A new UCL Institute of Education (IOE) project examining the role of overconfidence, ambition, and risk taking as drivers of gender inequality has received funding from the Economic and Social Research Council (ESRC), part of UK Research and Innovation.

Man commenting at a symposium. Image: Sam Johnson (CC BY 2.0)

Led by Dr Nikki Shure, the project will look at how overconfidence drives gender inequality in the school-to-work transition and early career labour market outcomes.

Using UK longitudinal data from the UCL Centre for Longitudinal Studies, Dr Shure will explore occupational aspirations, university plans and early career outcomes and wages across three British cohorts: the British Cohort Study (BCS70), Next Steps, and the Millennium Cohort Study (MCS).

Through using these different cohort studies, the researchers will be able to document how the importance of overconfidence, ambition, and risk taking in explaining gender inequality has changed across three recent generations.

They also aim to disentangle the role of nature versus nurture in risk taking as a driver of gender inequality.
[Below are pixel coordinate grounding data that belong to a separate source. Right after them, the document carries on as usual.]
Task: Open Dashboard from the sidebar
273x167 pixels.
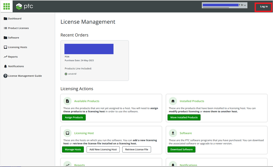Action: coord(14,19)
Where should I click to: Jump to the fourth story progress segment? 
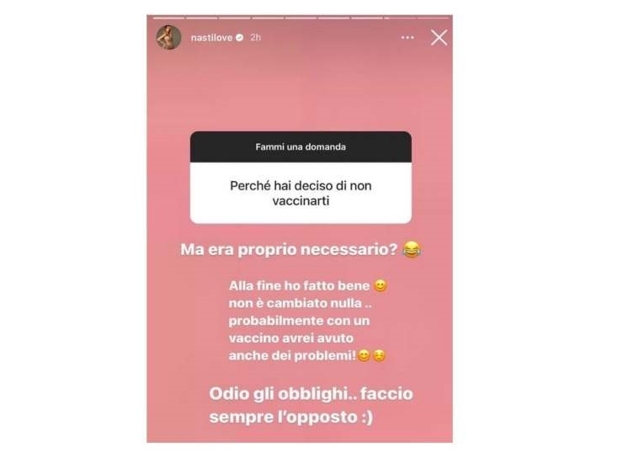tap(268, 18)
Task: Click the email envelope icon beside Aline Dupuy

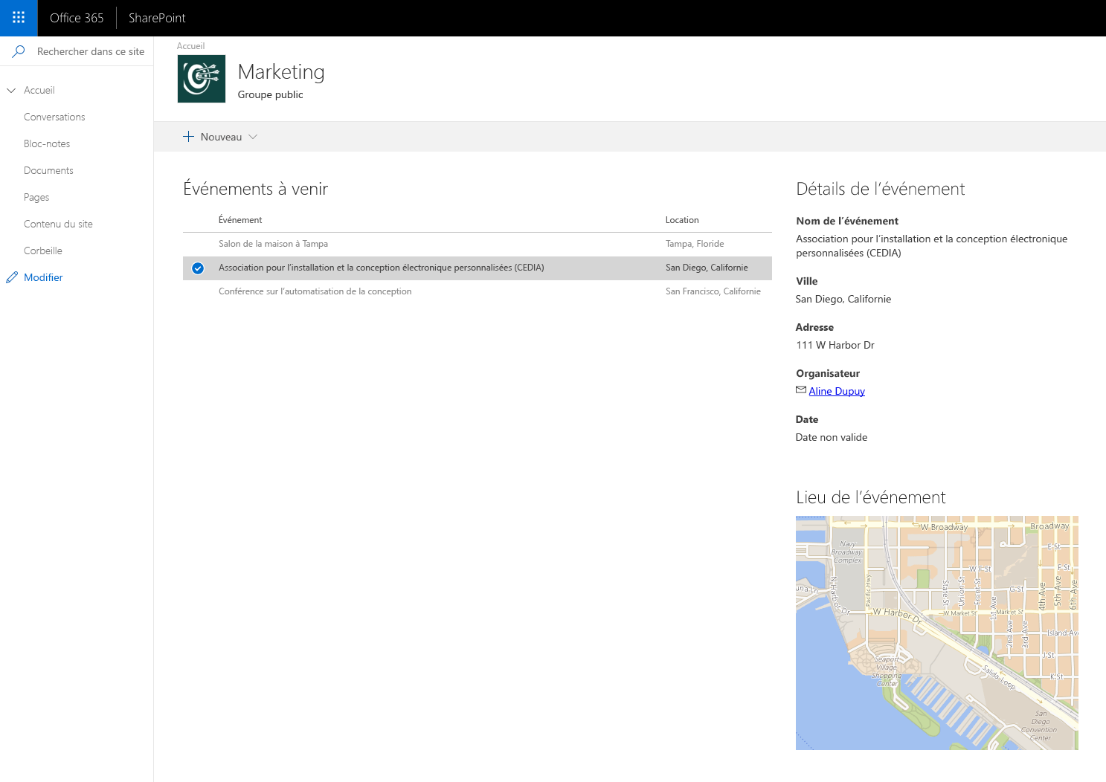Action: point(800,390)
Dr Shure said: “Recent figures show that progress on eliminating the gender wage gap has been stagnant. At the same time, a range of studies has shown that men are more likely than women to overclaim knowledge or expertise, believe in their own abilities, demonstrate ambition, and take risks.
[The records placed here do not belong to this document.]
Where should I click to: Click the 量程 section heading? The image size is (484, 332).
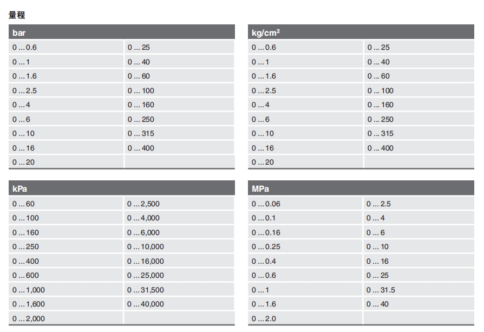17,15
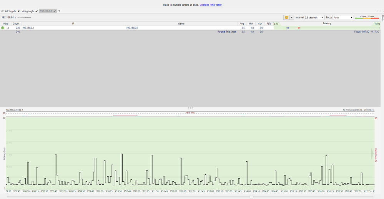
Task: Switch to the dns.google tab
Action: click(29, 11)
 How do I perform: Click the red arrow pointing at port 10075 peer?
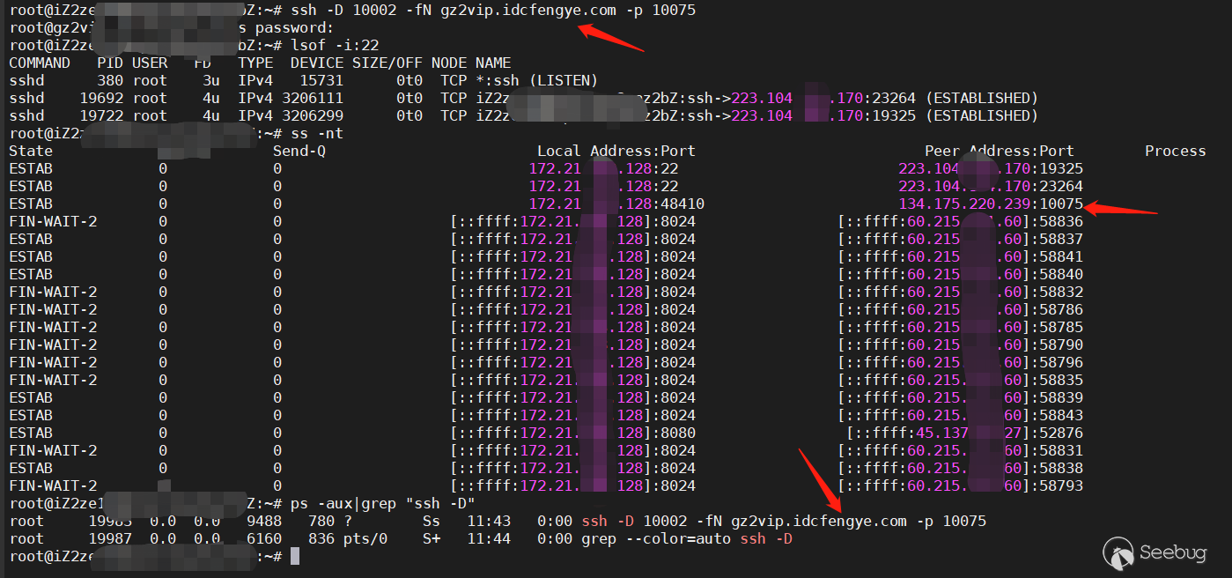coord(1121,209)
“This project will bring the key concepts of overconfidence, ambition, and risk taking, identified by psychologists and human resources (HR) professionals as important, into the analysis of gender gaps in occupational, university, and early career labour market outcomes.

“It will also attempt to separate the socialisation of boys and girls from inherited traits through the use of polygenic risk scores on risk tolerance and early measures of the other socio-emotional characteristics using longitudinal data.”

‘Overconfidence, ambition, and risk taking and gender inequality in the school-to-work transition and early career labour market outcomes’ will begin on 1 January 2021 and run until September 2023.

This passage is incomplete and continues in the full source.